- ENTRIES SUPPLIED -
========================
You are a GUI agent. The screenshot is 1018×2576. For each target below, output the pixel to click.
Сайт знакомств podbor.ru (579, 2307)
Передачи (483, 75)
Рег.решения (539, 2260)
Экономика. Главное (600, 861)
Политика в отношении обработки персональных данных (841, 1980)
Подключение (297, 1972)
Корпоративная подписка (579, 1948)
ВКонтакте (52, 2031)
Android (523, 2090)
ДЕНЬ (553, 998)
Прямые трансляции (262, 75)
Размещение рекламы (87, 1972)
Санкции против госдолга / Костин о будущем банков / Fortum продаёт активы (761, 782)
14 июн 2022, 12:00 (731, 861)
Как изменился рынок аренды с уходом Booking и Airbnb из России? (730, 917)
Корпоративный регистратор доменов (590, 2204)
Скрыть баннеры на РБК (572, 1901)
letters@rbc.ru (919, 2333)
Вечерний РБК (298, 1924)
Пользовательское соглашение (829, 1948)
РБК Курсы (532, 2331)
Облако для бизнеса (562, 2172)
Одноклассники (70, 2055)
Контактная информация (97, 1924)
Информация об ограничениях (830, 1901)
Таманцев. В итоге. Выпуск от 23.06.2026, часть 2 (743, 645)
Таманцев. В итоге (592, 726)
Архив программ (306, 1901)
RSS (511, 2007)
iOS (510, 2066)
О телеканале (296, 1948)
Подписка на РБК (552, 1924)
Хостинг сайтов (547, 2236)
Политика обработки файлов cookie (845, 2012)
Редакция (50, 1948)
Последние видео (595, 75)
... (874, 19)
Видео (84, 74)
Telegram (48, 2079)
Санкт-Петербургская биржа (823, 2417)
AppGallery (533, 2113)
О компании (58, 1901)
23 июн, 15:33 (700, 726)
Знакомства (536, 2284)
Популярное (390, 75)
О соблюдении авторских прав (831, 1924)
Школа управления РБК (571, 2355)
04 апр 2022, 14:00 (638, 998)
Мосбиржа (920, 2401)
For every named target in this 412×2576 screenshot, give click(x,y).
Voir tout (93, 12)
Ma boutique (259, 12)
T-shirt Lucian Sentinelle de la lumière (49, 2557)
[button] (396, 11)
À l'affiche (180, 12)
========================
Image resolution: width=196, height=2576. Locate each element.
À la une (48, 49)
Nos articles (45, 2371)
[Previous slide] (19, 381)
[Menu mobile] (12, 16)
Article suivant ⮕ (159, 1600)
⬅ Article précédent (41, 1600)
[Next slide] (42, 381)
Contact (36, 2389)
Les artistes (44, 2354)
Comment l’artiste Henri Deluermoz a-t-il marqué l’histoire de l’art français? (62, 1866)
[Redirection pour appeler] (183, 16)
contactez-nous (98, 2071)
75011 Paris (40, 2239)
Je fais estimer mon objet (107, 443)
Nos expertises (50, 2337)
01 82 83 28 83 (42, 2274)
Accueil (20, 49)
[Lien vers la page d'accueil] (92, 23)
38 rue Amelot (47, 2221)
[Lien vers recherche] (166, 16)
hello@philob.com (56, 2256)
========================
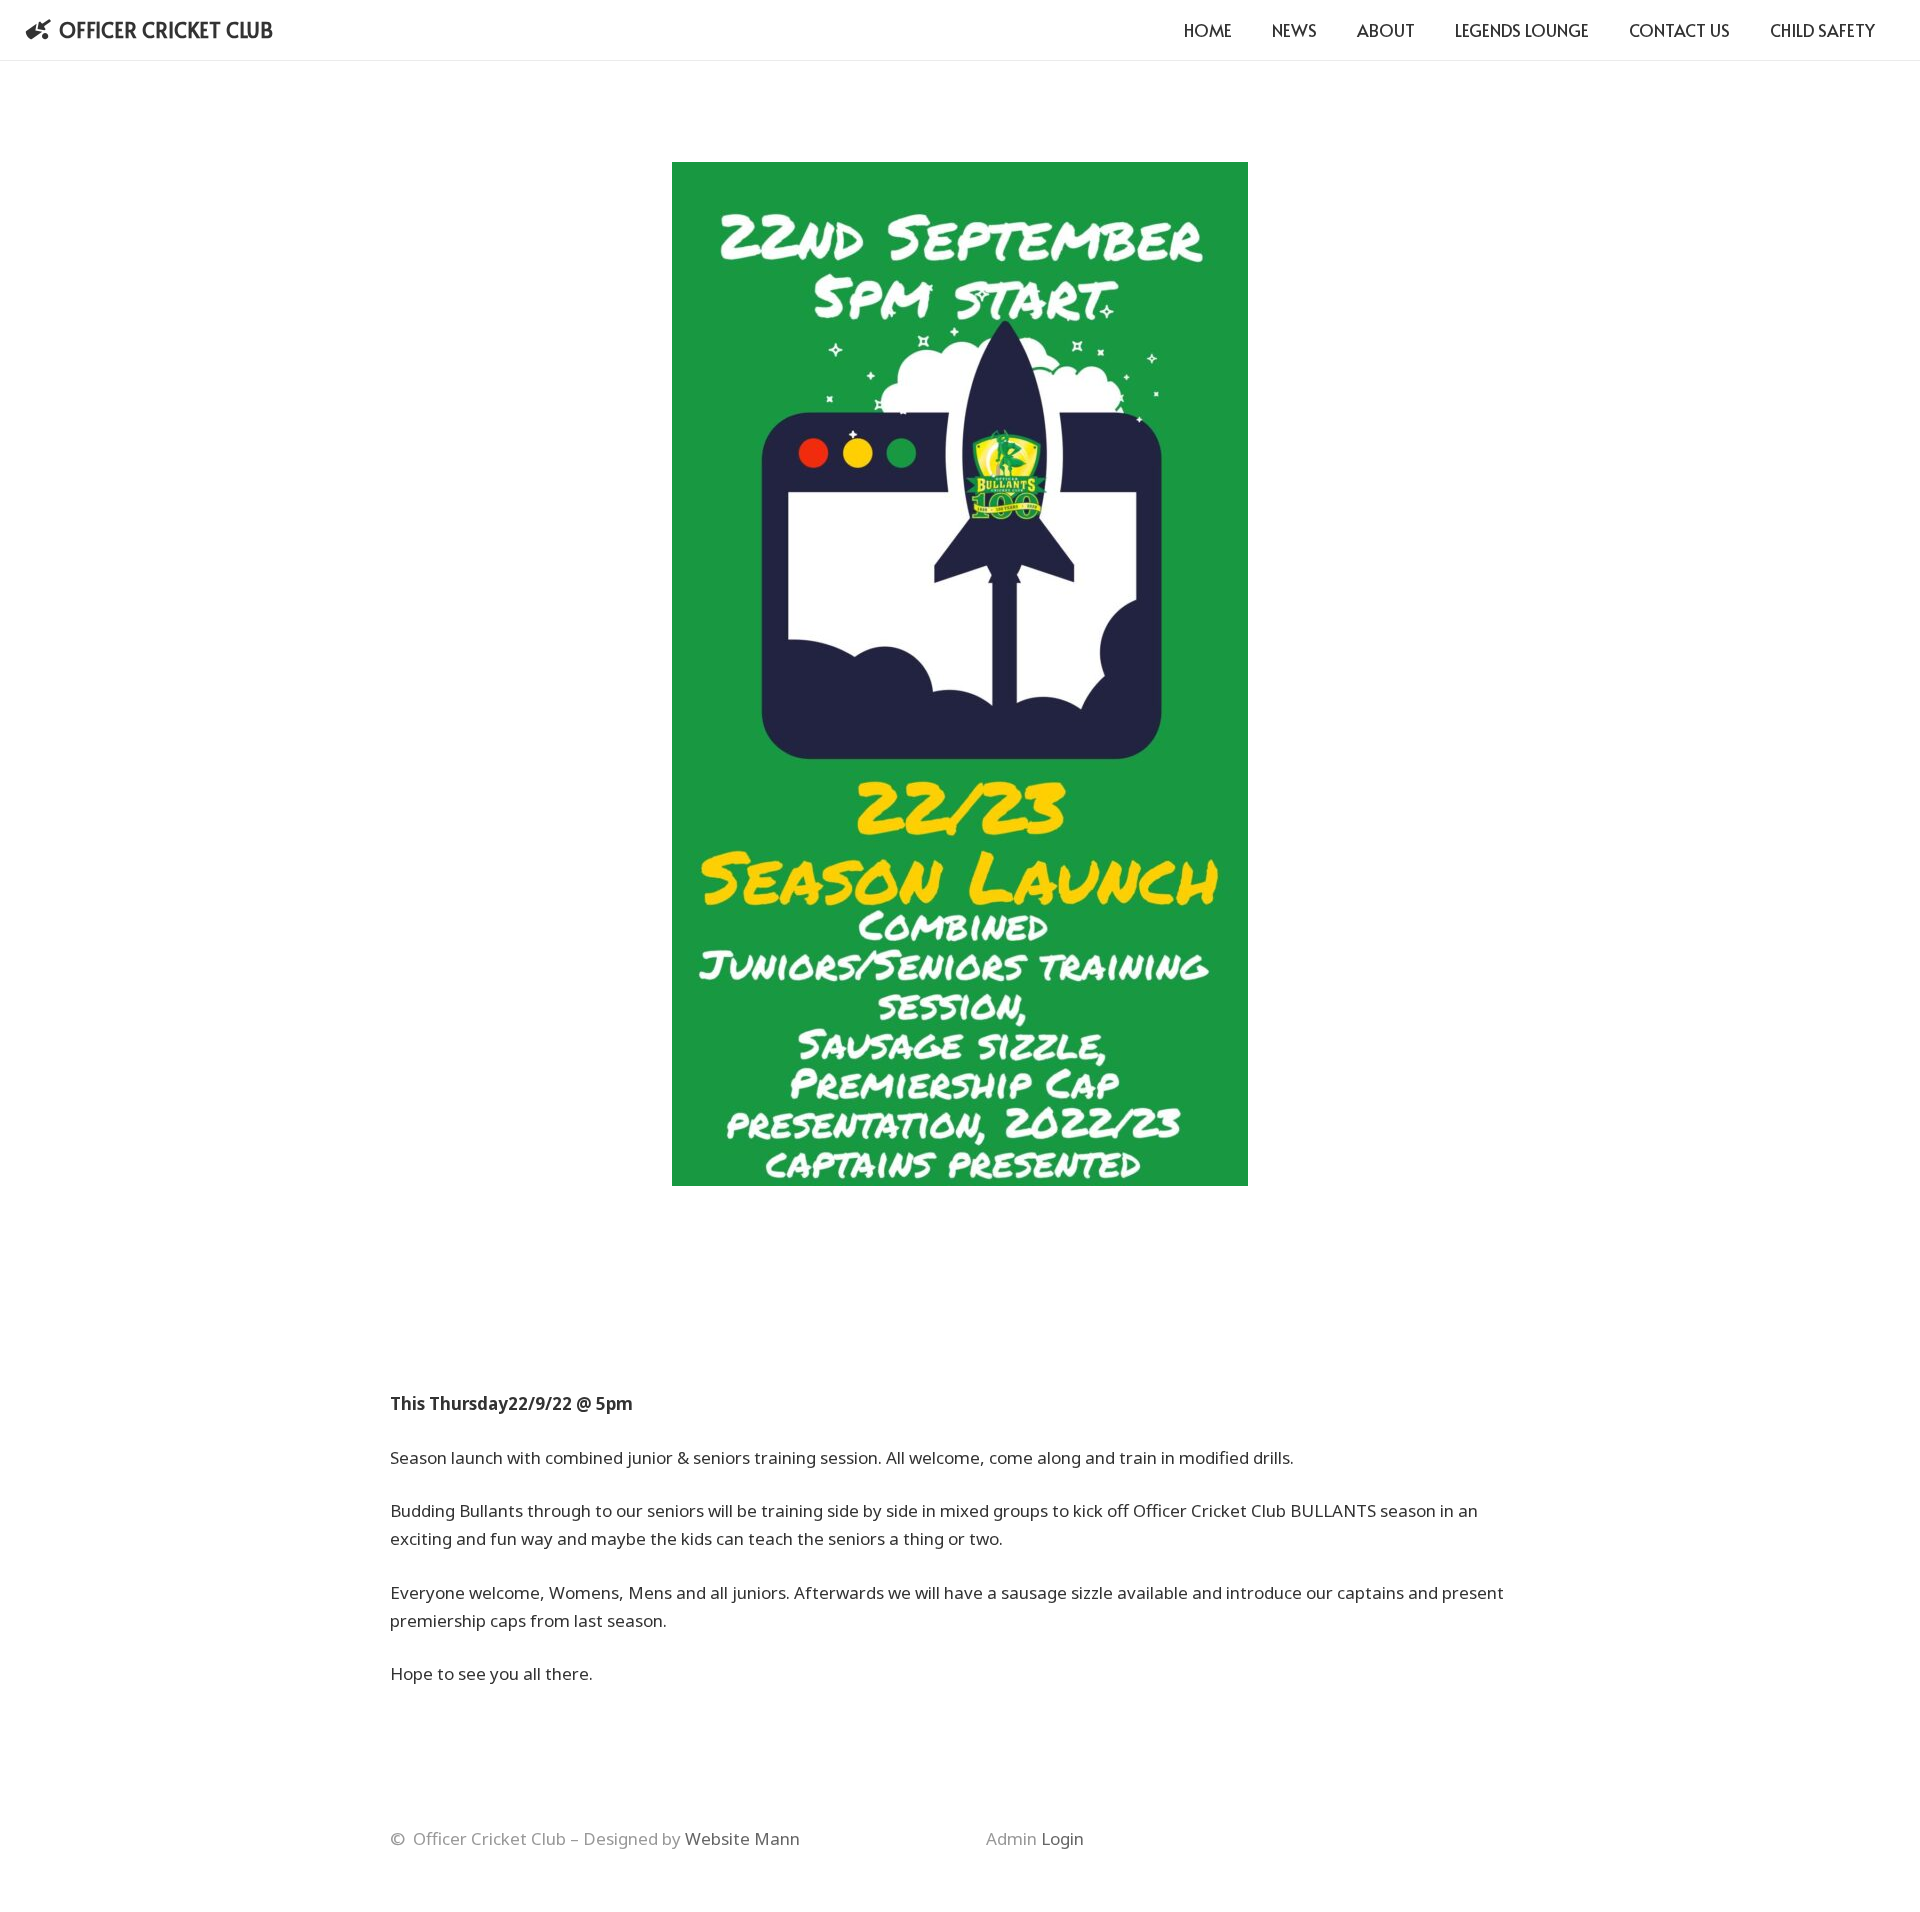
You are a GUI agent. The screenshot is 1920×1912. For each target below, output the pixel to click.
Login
========================
- WHAT IS BEING ASKED -
Go line by line through the data above and report each one that holds the string "pixel".

- EXPECTED OUTPUT -
You are a GUI agent. The screenshot is 1018×2576. For each target below, output the pixel to click.
You are a GUI agent. The screenshot is 1920×1912. For each target below, output the pixel to click.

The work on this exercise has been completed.